AİHM, yasalara göre karar verdi
AİHM'nin başörtüsü kararına da temas eden Sağlam "AİHM, Türkiye'deki mevzuata
göre karar verdi. Sosyal, kültürel sorunlar yasayla ya da yasaklarla çözülmez.
Demokratik katılımla çözülür" dedi. Demokrasinin, ancak inançlı insanların
sürece katılımı sağlandığında hayata geçebileceğini ifade eden Sağlam, "'AİHM
karar verdi artık yapılacak bir şey yok' gibi bir hava yaratılmaya çalışılıyor.
Yasak uygulanınca sorun çözülmüş olmaz" dedi.
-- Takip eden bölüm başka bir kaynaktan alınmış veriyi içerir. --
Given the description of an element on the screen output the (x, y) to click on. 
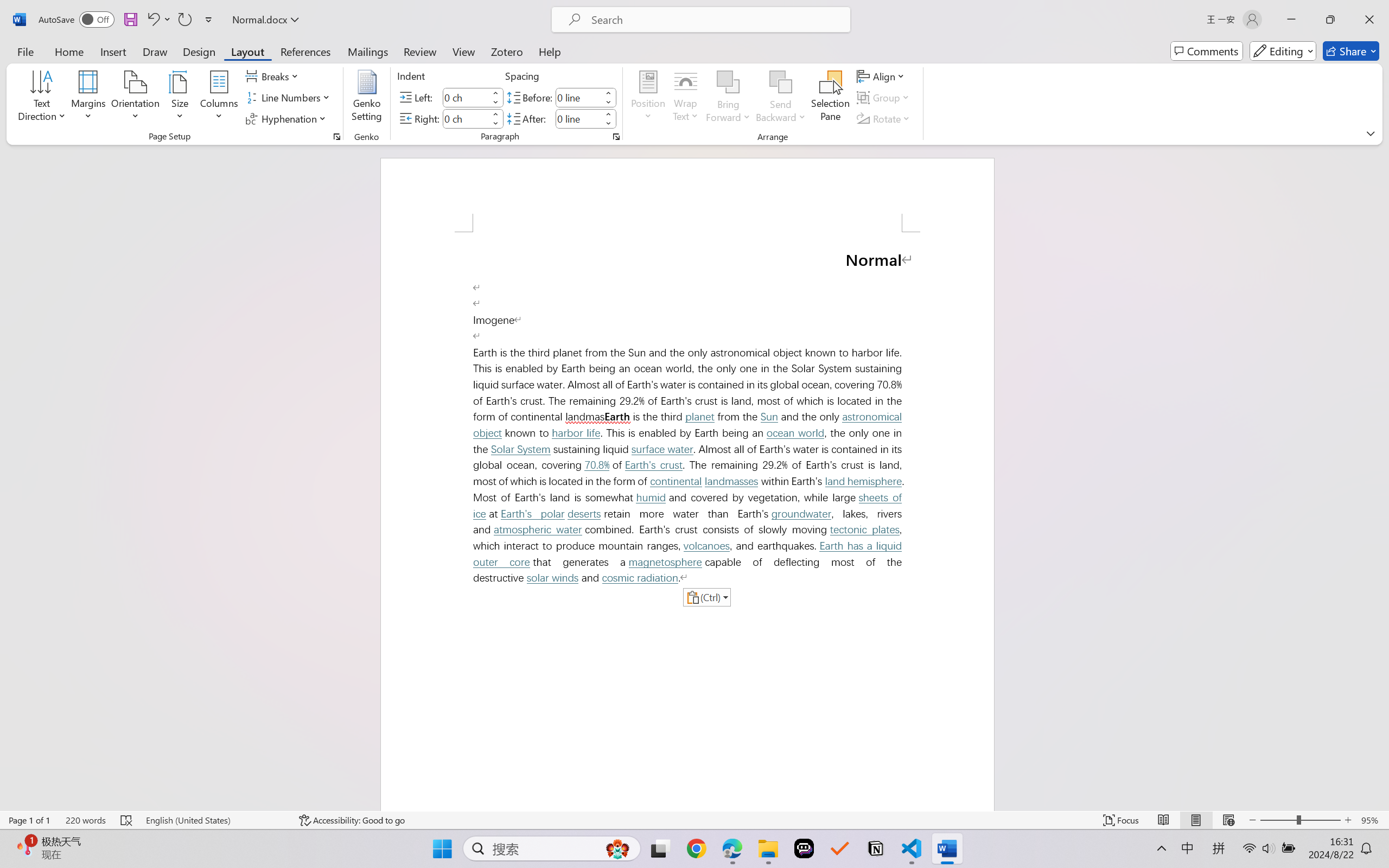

Rektör seçimleri tam bir komedi
Üniversitelerin mümkün olduğunca kurumsal otonomiye kavuşturulması gerektiğinin
de altını çizen Sağlam, şunları söyledi: "Anglo-sakson ülkelerinde, yani
Amerika, İngiltere, Kanada, ve Avustralya'daki üniversitelerde bölüm başkanları,
dekanlar, rektörler mütevelli heyet tarafından atanarak işbaşına geliyor. Avrupa'da
ise seçim var. Sonuçlara bakıldığında Anglo-saksonların sisteminin daha başarılı
olduğu ortada." Sağlam, "Toplumların yönetimi başka, kurumların yönetimi
başkadır " dedi ve üniversitelerde atamanın demokrasiye halel getirmeyeceğini
vurgulayarak, "Tabiî bu yöntemin başarılı olmasında denetim esastır, otonomi
esastır" dedi. Ülkemizde rektör seçimlerinde komik denebilecek olaylar
yaşandğını belirten Sağlam, "Adaya bakıyorsunuz, sanki babasının malını
dağıtıyor gibi vaatlerde bulunuyor;. 'Muayenehanelerinizi açabilirsiniz' diyor,
'Mesai o kadar önemli değil' diyor. Halbuki demokrasi bu değildir" dedi.